Institutional investors are turning to riskier assets to improve performance in the persistent low-yield environment, but they are doing so without dramatically increasing the risk level of their overall portfolios.
Investors have added risk - or rerisked - within asset classes, in a variety of ways including by moving to emerging markets equities from U.S. equities, or by moving to corporate bonds from governments. But these moves have raised risk only marginally because allocations have been relatively small.
These intra-asset-class moves don't “affect the volatility of the overall portfolio much at all,” said Phil Page, London-based client manager at Cardano Risk Management BV. “The big drivers (of pension fund risk) are still the exposure to equity markets and the fact that pension funds don't have much liability hedging as a whole,” Mr. Page said.

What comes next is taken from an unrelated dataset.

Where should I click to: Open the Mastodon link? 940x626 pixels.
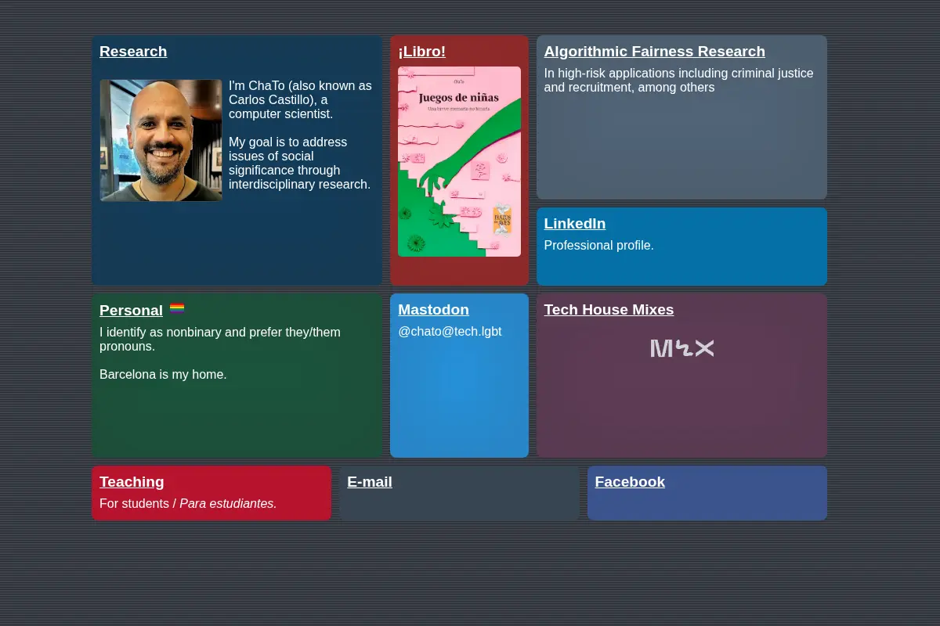[x=433, y=310]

Meanwhile, the trend toward reducing risk - or derisking — is much more widespread and has a greater impact on total portfolio risk. Derisking is accomplished by selling equities and buying other growth assets (such as high-yield or emerging markets bonds) or by implementing a liability-driven investment program.
The diversification gained by adding asset classes, along with newer strategies such as low-volatility equity or dynamically managed multiasset strategies that boost risk management, have further dampened overall volatility in investors' portfolios.
“You're seeing rerisking within asset classes ... but all of that is against a backdrop of a wave of risk reduction,” said Timothy F. McCusker, partner and director of traditional research at NEPC LLC, Cambridge, Mass. “There are competing forces there.”